Turn Biotechnologies - conferma il sito della startup - "si dedica alla riprogrammazione dell’epigenoma (una rete di composti chimici e proteine ​​che controllano le funzioni cellulari influenzando l’attività dei geni) per ripristinare capacità che spesso vengono perse con l’età”.

«Vogliamo occuparci della qualità degli ultimi anni di vita - continua  Sebastiano - per evitare che non si trasformino in un semplice allungamento della sofferenza, legata a una o più patologie che vengono cronicizzate dalla Medicina. Il punto cruciale, insomma, è fare in modo che quei venti o trent’anni di vita in più (rispetto alle medie dei primi del ‘900, quando l’aspettativa di vita era di appena 50 anni in Europa) siano tali che la salute fisica del corpo sia ancora buona». 

UNA QUESTIONE ANCHE ECONOMICA - Il problema di una popolazione che invecchia investe anche la sfera socioeconomica, considerati gli altissimi costi delle cure negli ultimi anni di vita. Senza dimenticare la preoccupante questione delle pensioni: se l’età media si alzerà ulteriormente, chi ne pagherà gli oneri? Una possibile risposta risiede proprio nel coinvolgimento sociale delle persone ultrasettantenni, una circostanza che verrà favorita dalle terapie di nuova concezione.
«Dare forza agli anziani - dice Sebastiano - significa aprire nuove possibilità per loro e per la collettività». Infatti, se in buona salute, anche le persone più mature sono in grado di contribuire, ad esempio estendendo la propria età lavorativa o svolgendo utili attività di volontariato nella comunità locale.

LE CITTÀ DELLA LONGEVITÀ - Il Municipio di Lugano si è preso l’impegno di promuovere stili di vita salutari, costituendosi parte delle “Cities of Longevities”. Il progetto, presentato al Longevity Summit dal direttore del National Innovation Center for Ageing (Regno Unito) Nic Palmarini, è una rete di collegamento tra diverse città di tutto il mondo per sperimentare attivamente politiche sociali volte a far "invecchiare in salute" la popolazione. 

I FILONI DELLA RICERCA - Altre ricerche illustrate durante il Summit si pongono l’obiettivo di rallentare o persino invertire l’intero processo di invecchiamento.
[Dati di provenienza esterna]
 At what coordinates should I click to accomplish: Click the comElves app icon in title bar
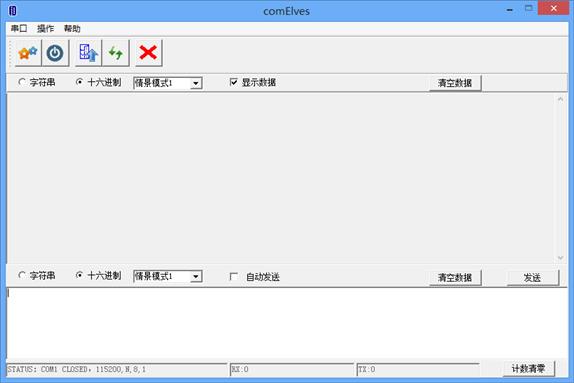(12, 11)
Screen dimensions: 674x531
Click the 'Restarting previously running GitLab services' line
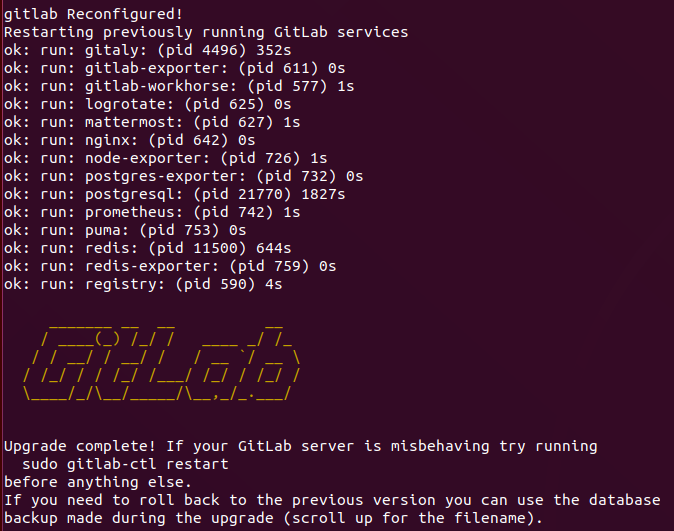(x=206, y=32)
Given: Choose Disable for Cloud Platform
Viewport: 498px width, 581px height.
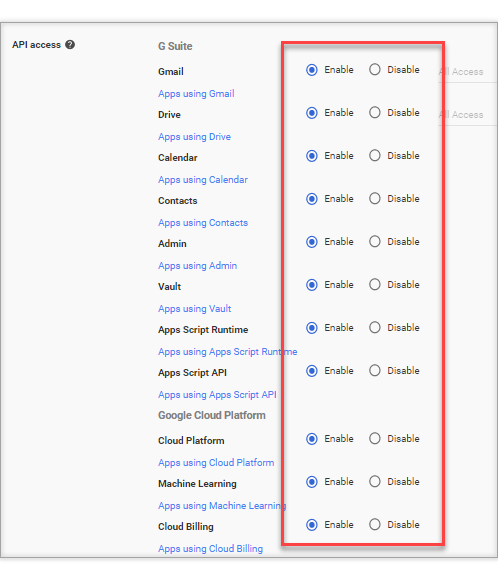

Ad esempio, il professor Shai Egfrati studia come frenare l’orologio biologico delle persone attraverso l’utilizzo di camere iperbariche, mentre il professor Nir Barzilai sta mettendo a punto dei farmaci per la longevità ispirati alla genetica degli ultracentenari. 

Queste proposte sono sostenute dal paradigma di senilità come malattia, ovvero un avversario dell’essere umano che si oppone allo scorrere della vita. Una prospettiva certamente utile ai fini della ricerca biologica, ma - per certi aspetti - in contrasto con quella della nostra intuizione e percezione. Opponendosi con esplicita fermezza a queste investigazioni scientifiche, la filosofa Francesca Rigotti ha spiegato che «la vecchiaia non è sabbia nell’ingranaggio della vita, è vita stessa!». 

Opinioni così distanti sui farmaci anti-invecchiamento rendono difficile prevedere quanto le persone saranno disposte a prenderli. Di certo, come già emerso nel forum Cultura e Longevità organizzato dalla IBSA Foundation per la ricerca scientifica e dal Poltecnico federale di Zurigo il 1° settembre 2023, uno stile di vita attivo, una dieta sana e rapporti sociali ricchi restano elementi fondamentali per invecchiare in salute.